Zac 99-10; Sal 144; Rom 89; 11-13; Mt 1125-30
El
evangelio de este domingo comienza dejándonos escuchar el grito de Jesús al
descubrir la acción del Padre sobre los pequeños. Él no está solo; sin embargo,
ha comenzado a dudar de los resultados de su propia misión. Por todos lados
encuentra oposición y rechazos. El desánimo aparece en Él. Incluso las frases
al final de este mismo evangelio parecen testimoniar su cansancio y desesperación.

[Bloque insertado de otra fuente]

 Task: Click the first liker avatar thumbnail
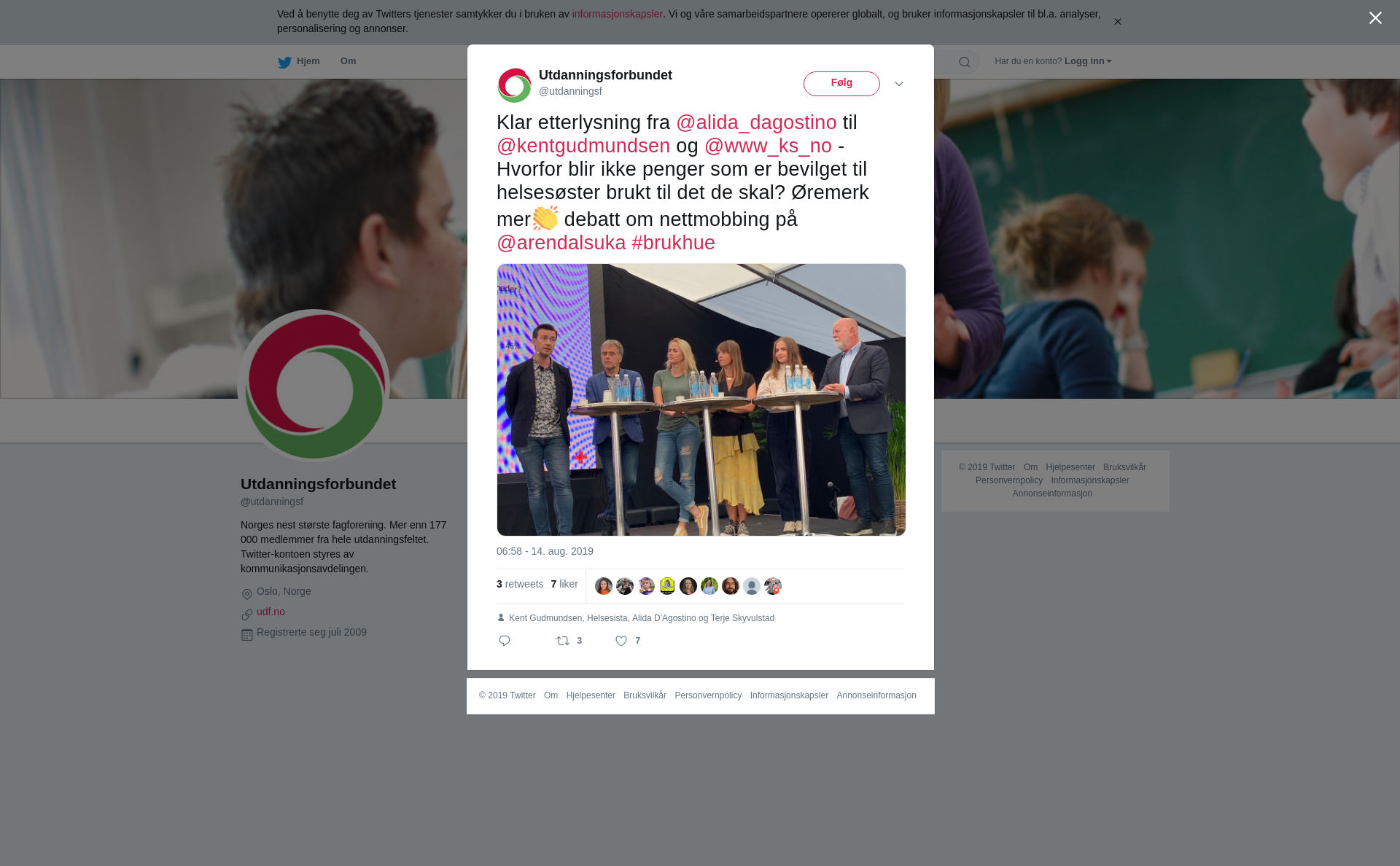pos(604,586)
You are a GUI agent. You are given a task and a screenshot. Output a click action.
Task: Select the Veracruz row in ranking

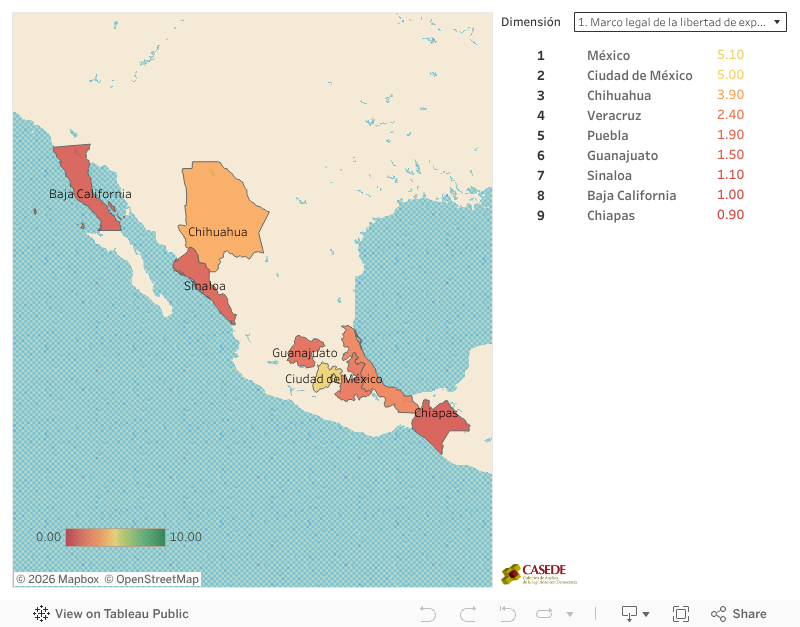point(614,116)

Cuando dice: “Vengan a mí los que están fatigados y agobiados…, y yo les daré
alivio…; porque mi yugo es suave y mi carga, ligera”, más bien parece que se lo
dice a Él mismo. La frustración y el desánimo,
también están apareciendo en Jesús.
Los planes
no le han resultado como esperaba; y de pronto, tiene una revelación en
la que experimenta que también el Padre trabaja con Él; que no está solo; que
Dios apoya su misión. Y lo que descubre es algo relativamente sencillo, pero
que responde al corazón de su misión: a los pobres, a los pequeños, a los
excluidos, se les están revelando los secretos del Reino. Por eso Jesús termina
esta revelación agradeciendo esto al Padre, “porque así le ha parecido bien”.
Pero, ¿qué
le causa tanta emoción a Jesús? ¿De qué secretos se trata? Justo de que están captando
que Dios es Padre y que está actuando en favor de los pobres; que a ellos se
les está ofreciendo la “buena noticia”, que se les está liberando de toda
enfermedad y dolencia, que se les está devolviendo la dignidad perdida de
saberse y de ser hijos e hijas de Dios.
Parece
extraño, pero esta es la gran revelación de Jesús, a eso vino. A continuación expresa:
“Nadie conoce al Hijo sino el Padre y nadie conoce al Padre sino el Hijo, y
aquel a quien el Hijo se lo quiera revelar”. Esta es la gran revelación: al
momento que en nuestra vida experimentemos la paternidad de Dios y su acción en
la historia para liberar al oprimido, entonces nuestra vida cambiará. Nos sentiremos
como Jesús, respaldados en nuestro compromiso con el otro y sostenidos por un
Dios que va con nosotros; un Dios que actúa y que con nuestros ojos podremos ir
descubriendo en la tierra su acción liberadora y salvadora. Esto es lo que significa ser "contemplativos en la acción", a lo que nos invita San Ignacio.
Sin
embargo, como dice San Pablo, para estar en sintonía con Dios, tenemos que
dejar de vivir bajo “el desorden egoísta del hombre”, a fin de vivir conforme al
Espíritu. Y esto es posible, porque el Espíritu de Dios habita en nosotros; un
Espíritu que no es diferente al Espíritu de Cristo; que es el mismo.
Es decir,
San Pablo también nos revela que el Espíritu no es algo distinto o separado de
Cristo o del Padre. Hay una unidad radical entre los 3 que se despliega para realizar
la voluntad salvífica de Dios sobre nuestra historia. El Espíritu, entonces, no
hace su obra por su lado; no es independiente de la revelación que encontramos
en Jesús. Si decimos que le tenemos devoción al Espíritu o que Él nos guía, el
criterio y la clave para saber que eso es auténticamente de Dios, es si nos está
llevando a hacer las acciones de Jesús, si nos está llevando a descubrir en el
día a día, cómo Dios va salvando a los pobres, cómo les va comunicando su Espíritu,
como les va revelando los misterios del Reino, cómo les va devolviendo su
dignidad de hijos e hijas de Dios.
Con la
ayuda del Espíritu, como termina este párrafo de San Pablo, entonces destruiremos
las malas acciones y viviremos. Por un lado, entonces, la acción del Espíritu
nos lleva a revisar nuestra vida para contrastarla con los valores del
Evangelio; y, por la otra, nos llevará a seguir a Jesús en la construcción del
Reino, sabiendo que el Padre realmente está actuando liberadoramente en la historia,
a favor de los pobres.
Finalmente,
el profeta Zacarías nos alienta en nuestra lucha contra el mal en la historia,
al afirmar que Dios viene a nuestra encuentro, “justo y victorioso, humilde y
montado en un burrito”; “Él hará desaparecer… los carros de guerra… Romperá el
arco del guerrero y anunciará la paz.”
Esta es la
gran revelación para los pequeños: una promesa de paz; un fin de la guerra; una
protección para los pequeños; una revelación para ellos, pues son los elegidos
de Dios.
A nosotros
nos queda responder a la invitación que este domingo nos hace: quitar el mal de
nuestras vidas, descubrir la acción del Padre en la historia a favor de los
pequeños y caminar con el Espíritu de Cristo en la construcción del Reino.